The thrilling final lap saw a bit of everything, including a cat-and-mouse race for the victory and the only dead heat in NASCAR history.

David Pearson led the most laps on the day and found himself with the lead as the final laps passed by. On the final lap, Richard Petty blazed past Pearson’s No. 21 Mercury, leaving the announcers wondering if something had happened to Pearson’s car. Instead, Pearson purposely let Petty get an advantage. Petty put a rather large gap on Pearson, who started to close on the field as the cars exited the fourth turn. Pearson lined up Petty and moved past Petty for the victory.

Somehow, that wasn’t even the craziest battle to the start-finish line as Buddy Baker and Cale Yarborough crossed the line simultaneously for third and fourth. The lack of extensive technology gave no conclusive evidence of who finished in front of the other, leaving NASCAR to declare a dead heat.

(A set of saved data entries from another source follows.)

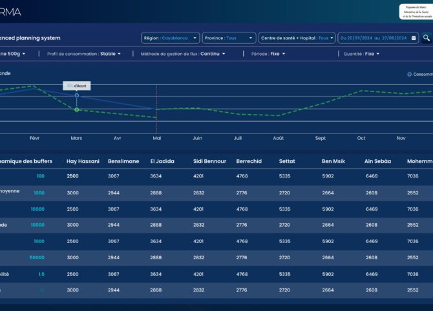Screen dimensions: 433x311
Task: Click the green data point on Mars
Action: [77, 109]
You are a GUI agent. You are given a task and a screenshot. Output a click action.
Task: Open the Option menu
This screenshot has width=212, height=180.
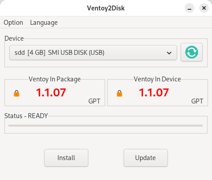[x=13, y=23]
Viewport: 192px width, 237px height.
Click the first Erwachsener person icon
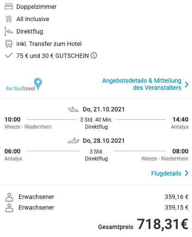click(x=9, y=197)
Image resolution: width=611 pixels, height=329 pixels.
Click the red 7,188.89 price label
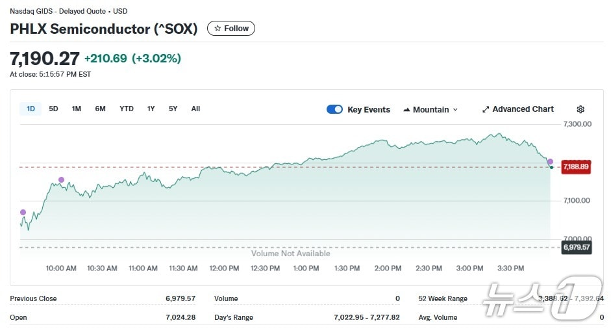[x=576, y=167]
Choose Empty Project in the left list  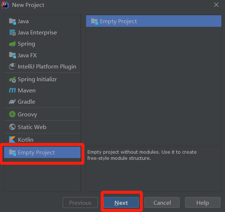36,153
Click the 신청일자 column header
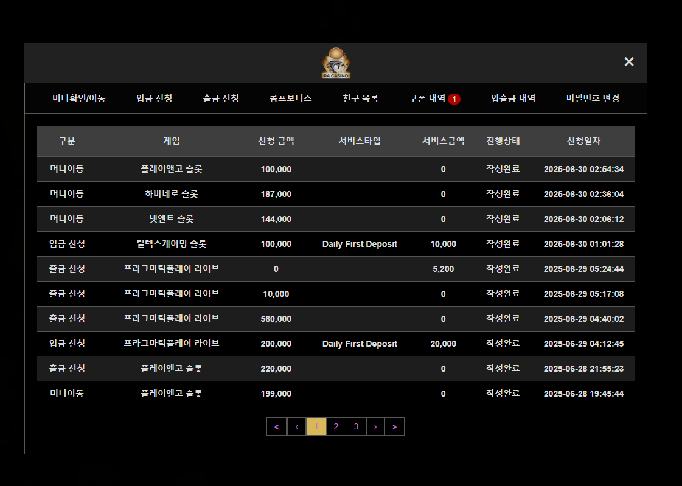The height and width of the screenshot is (486, 682). click(x=583, y=141)
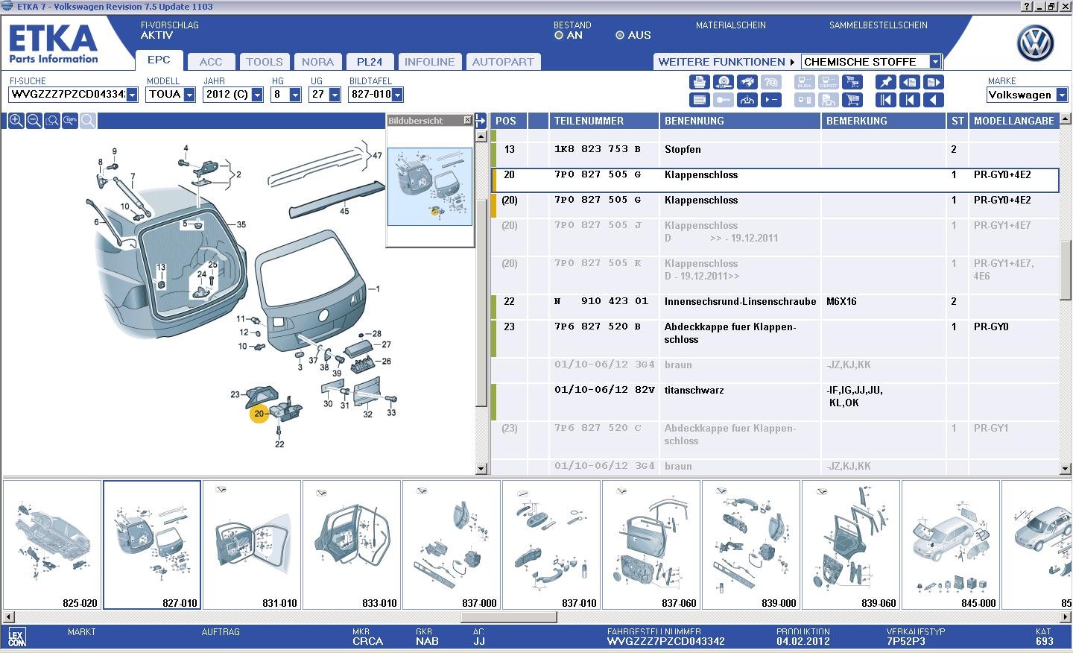Switch to the PL24 tab
Image resolution: width=1073 pixels, height=653 pixels.
tap(369, 62)
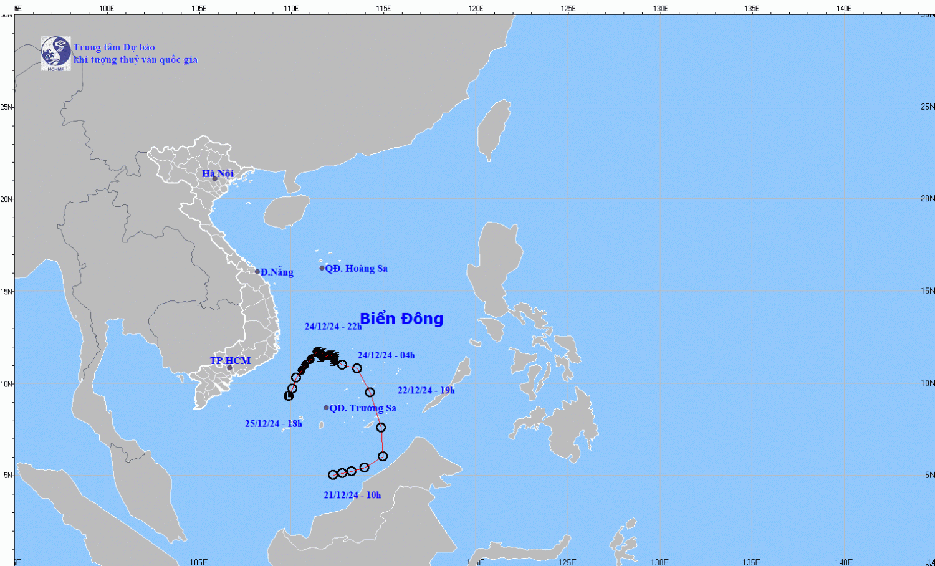Click the 25/12/24 - 18h time label
The width and height of the screenshot is (935, 566).
(x=273, y=424)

Both drivers were credited with a third-place finish.

Jimmie Johnson, in the No. 48 Chevrolet, races ahead of Dale Earnhardt Jr., driver of the No. 88 Chevrolet, at Talladega Superspeedway.
Jeff Zelevansky | Getty Images

2011 Aaron’s 499 at Talladega

A thrilling last-lap battle at Talladega saw a 0.002-second margin of victory, tying the 2003 Carolina Dodge Dealers 400 at Darlington Raceway for the closest in Cup Series history. The race also checked off a box in the history book as the closest finish between the first six finishers in history.

Jimmie Johnson beat Clint Bowyer to the line, thanks to a tandem push from his teammate Dale Earnhardt Jr. Bowyer, who was pushed by his teammate Kevin Harvick, finished second. Jeff Gordon came home with a third-place finish, while Earnhardt Jr. was fourth, Harvick was fifth and Carl Edwards was sixth.